Record extracts:

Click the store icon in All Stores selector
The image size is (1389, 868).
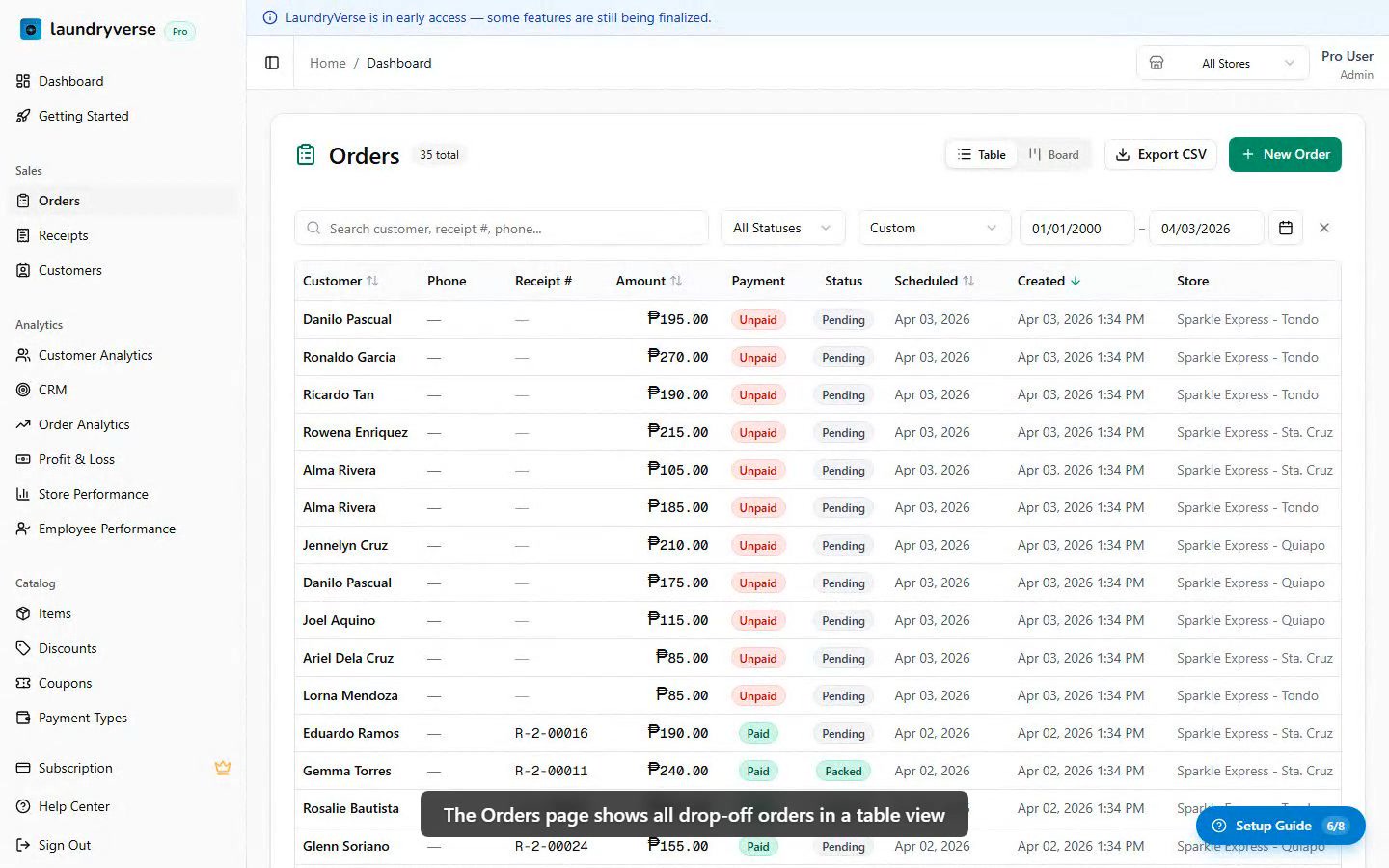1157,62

* * *

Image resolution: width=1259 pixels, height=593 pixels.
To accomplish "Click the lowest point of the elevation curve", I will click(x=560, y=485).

Instructions for the task:
Wherever a line above contains "Click", copy that line.

Answer space:
Click the store icon in All Stores selector
To accomplish "Click the lowest point of the elevation curve", I will click(x=560, y=485).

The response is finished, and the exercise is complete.